I use iTunes for music, movies, and ibooks.

Copying music (and music in the cloud), movies, and ibooks to an iPad is a no-brainer.  The networked iTunes experience enables me to play any movies on my computer with iTunes on my iPad as well.  I recently did use this on a family vacation.

My least happy experiences with the iPad have been when I tried to cobble together a solution - using BOX and iannotate.  This "worked" but was not a pleasant smooth experience.

If I were to use a MS windows tablet or an android tablet, I believe such experiences of "cobbling together" solutions would become common place.  I would have the freedom to do everything except what I want to do - just have things work out-of-the-box with the media as I have as I have it.

If you have not bought into iTunes media, you might not feel so locked in.  I do feel locked in to a really good experience with my media and even my existing iPhone apps which I can copy to my iPad.

Any MS or Android tablet I would have to buy apps for again.  I would have to learn a whole new ecosystem of apps and how they work, when and how they can be trusted...  Ugh.

My work has a mobile device management system that works for iPad.  It will soon work for some Android tablets but does not at this moment.  I have not even heard the MS tablet OS will ever be supported.

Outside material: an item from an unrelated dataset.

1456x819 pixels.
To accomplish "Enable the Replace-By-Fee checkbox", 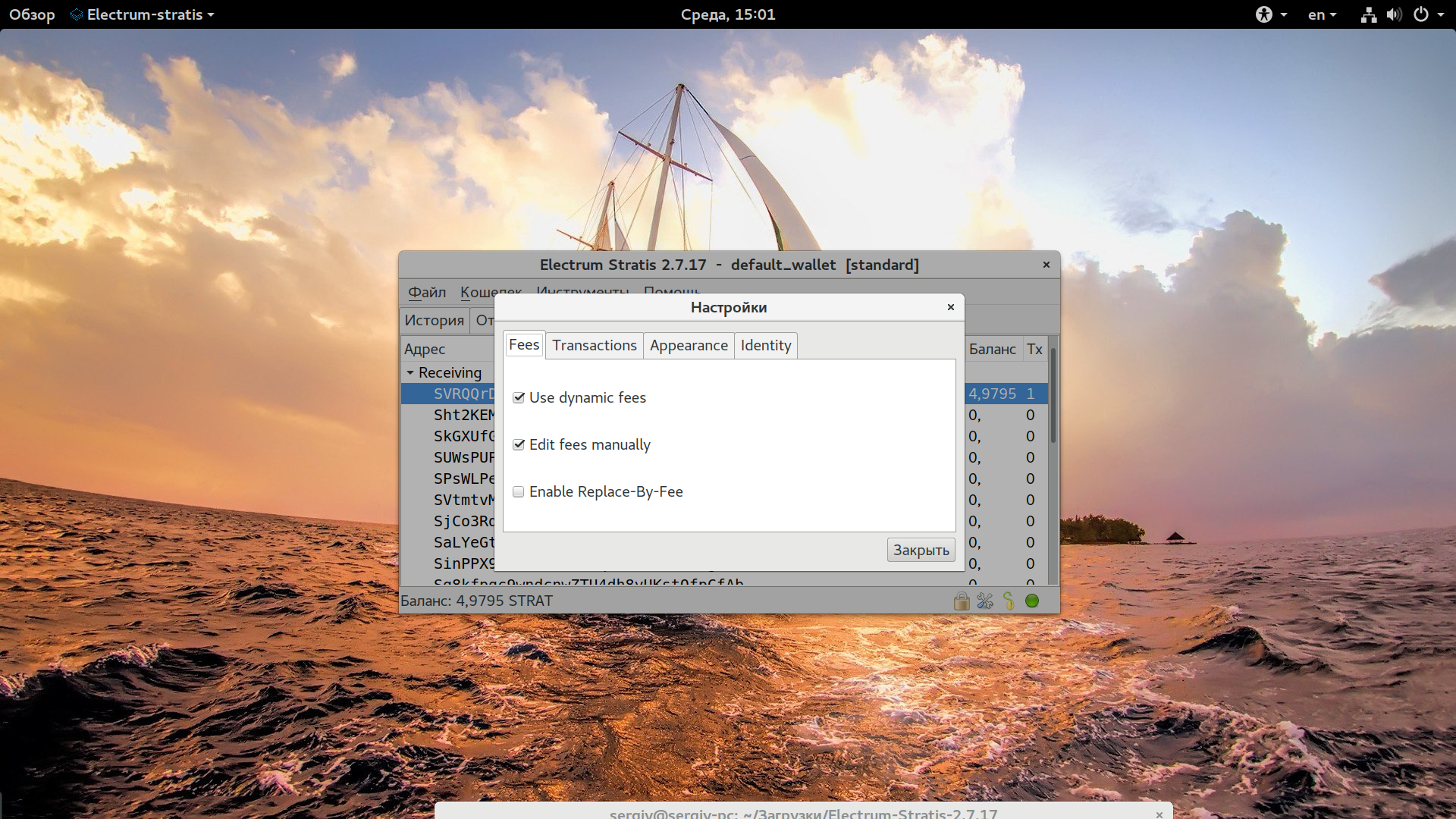I will [517, 491].
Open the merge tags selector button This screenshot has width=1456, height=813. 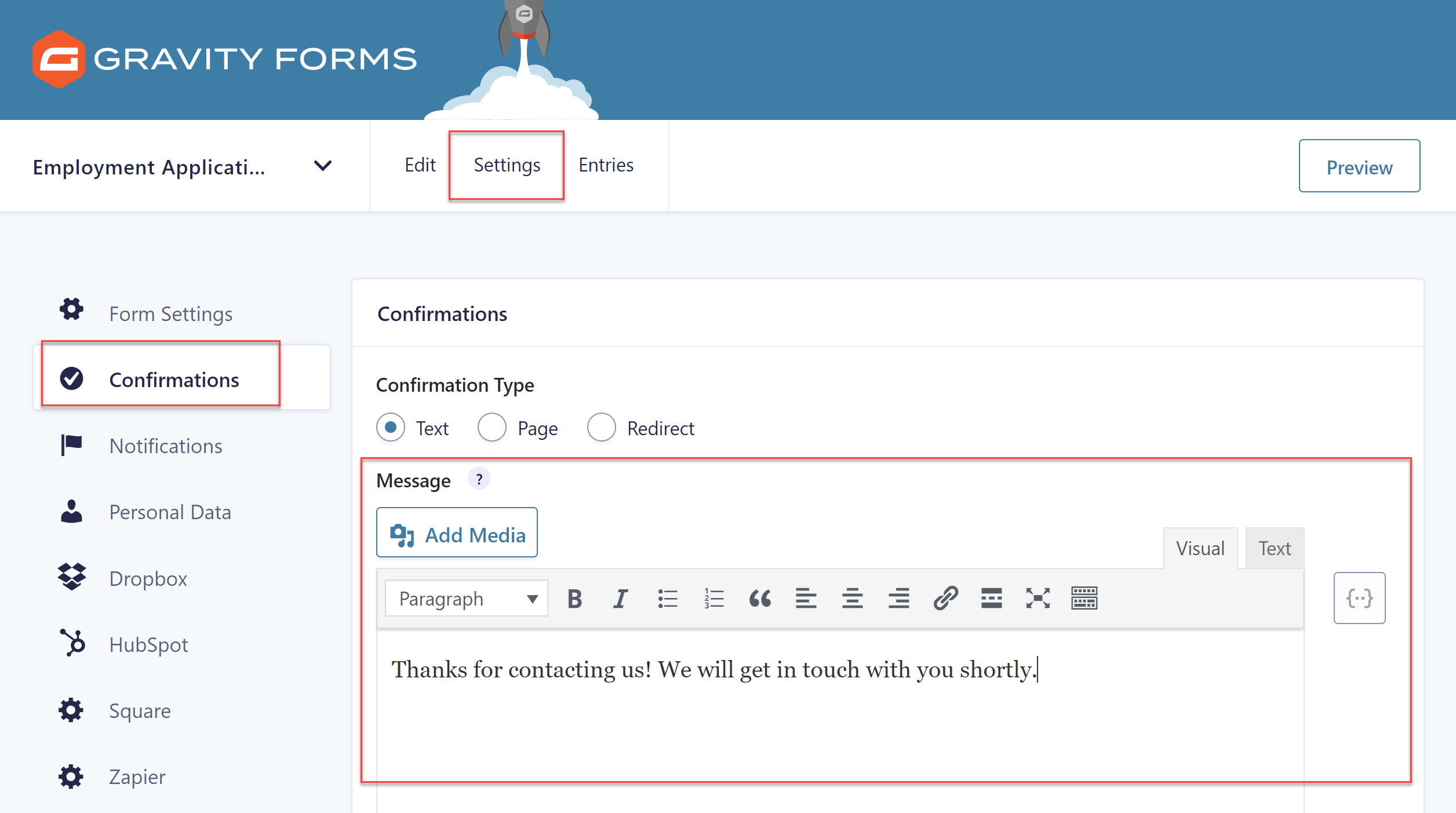[x=1359, y=598]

In short, I have reasons to use the iPad.  I am extremely dis-incented to use anything else.

ipad 1 experience:

I recently acquired an iPad1 for work.  I have not been on the iPad "bandwagon" - with a macbook air and iPhone I have not felt a need for an iPad before.  However, I have been in a class with voluminous documents.  Those documents happen to be available via PDF.  I borrowed the iPad 1 to test the utility of an iPad for PDF use in place of the exceedingly heavy 3-ring binder I was using.

I ended up using iAnnotate to read the PDFs.  That meant I could annotate/mark up the PDFs.  Ibooks does not let you annotate PDFs like it does normal ibooks.  I used BOX to copy files from my computer to iAnnotate.

All-in-all I found it usable but a bit of a pain.  It was not a home run experience, but did make it so that I did not have to travel with a thick 3-ring binder.

If I just want to read PDFs in ibooks, the iPad is a much better experience - not so much "fiddling around".

I find the iPad 1 to be perfectly usable for this use even as the "new" iPad retina is available.